Caledonia took pride having one of the best markets for raw furs in southern Minnesota, according to the Caledonia Journal in 1911. Houston County native Dell Stewart, launched his fur-buying business about 1899 and was well known by every trapper and hunter in the county. He paid the same commission price as would any fur house. He was credited with always giving “a man a square deal.”
But it was not always “a man” manning traps, according to Josephine “Josie” Gavin, who at a young age, learned her way around Root River Valley fauna from her father, Joseph Lorenz. She recalled a wide variety of wildlife except for whitetail deer, which were just making a comeback in southeast Minnesota in the late 1930s and ‘40s. With all the area having been settled, the deer were no longer a major food source – replaced by farm-raised pigs, chickens, cattle, ducks and geese.
Family farmers took on odd jobs to make a little extra money. Her father hauled cattle in a 1928 truck and sharpened crosscut saws for $2.50. He also hunted racoons and squirrels in addition to trapping muskrats and mink in season. When Josie and her siblings were able to participate, he taught them to fish the Old Root River and set lines for catfish in the New Root River.
“Trapping was more exciting than hunting,” she related. “You never knew what might be in the trap. It could be a muskrat, mink, ferret or a chicken hawk that got too nosey if the trap was not properly submerged. We usually carried the rifle in case we got a mink. Mink are mean creatures when they are in a trap; muskrats are more benign.”
Trapping began with cleaning the traps and testing them to make sure they would spring, even when triggered by very little weight on them. The muskrat season lasted about a month, starting in early November when it was cold enough for ice to form on the Old Root River. Her father usually accompanied the kids on the season’s first trap-setting excursion. “He could spot the most-used runways more quickly than we could,” she added.
In the runways, they set traps in about four-inches of water with the stake holding the trap in deeper water. “That way, the rat would drown quickly and not be frozen in so tight that we couldn’t get it out.”
The children always wore warm clothing and took large, heavy rubber gloves to wear while setting traps in the near-freezing water or pulling the trap out. Sometimes the rubber gloves “sprung a leak,” and “the one sticking his hand in the freezing water went home mighty cold!”
After the first setting, Josie’s year-younger brother was her trapping partner. They usually checked traps about 6 a.m. and then again after school, intentionally before it became dark. In the early-morning darkness, they usually carried a flashlight, used only when necessary. “Batteries were expensive.”
Their father skinned the muskrats as soon as possible and then turned the hides inside out and pulled them onto a board to stretch them. “That way, the skin or hide could dry a little and not rot if the weather got warm.” He had pre-cut scraps of lumber about the size of a muskrat.
A muskrat hide brought anywhere from $1.50 for smaller ones up to $3.50 for larger ones.

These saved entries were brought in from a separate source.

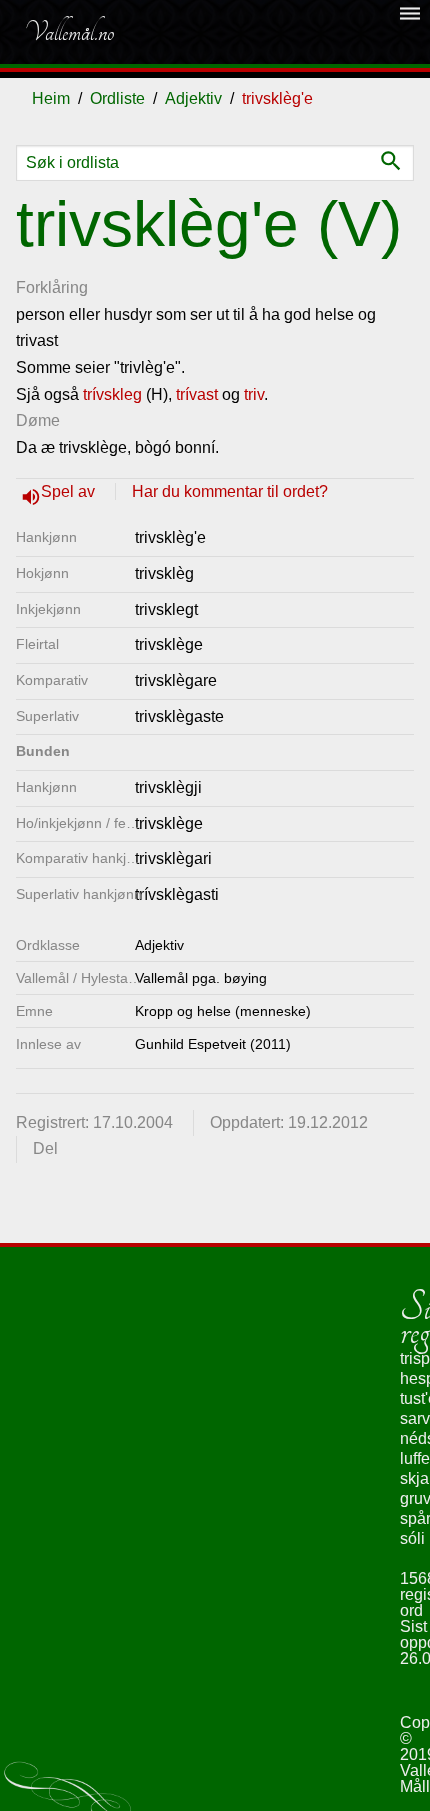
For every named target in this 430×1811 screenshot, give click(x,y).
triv (254, 394)
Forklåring (52, 287)
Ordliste (117, 98)
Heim (51, 98)
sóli (412, 1538)
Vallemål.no (69, 32)
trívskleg (112, 394)
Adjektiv (193, 98)
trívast (197, 394)
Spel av (70, 491)
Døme (38, 420)
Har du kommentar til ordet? (230, 491)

A 30-muskrat season was good. “Once, we caught a very black mink, and that one brought $60! A lot of money in the ‘40s when we could buy a pair of shoes for $2. We kept busy and got praised to high heaven for being “good little trappers” – with a lot of coaching.”
Josie (1933-2020) would later become a mother of six. Her obituary read, “She learned early on that to be with family, it was going to involve outdoor activities”… “She took all the grandkids fishing as often as possible”… “She was one of the first females to hunt with an all-male, deer-hunting party in the late 1960s”… “She even won a local turkey-calling contest”… “She prepared a wild game feast with pheasant, duck, venison and a variety of animals that shouldn’t have been cooked.”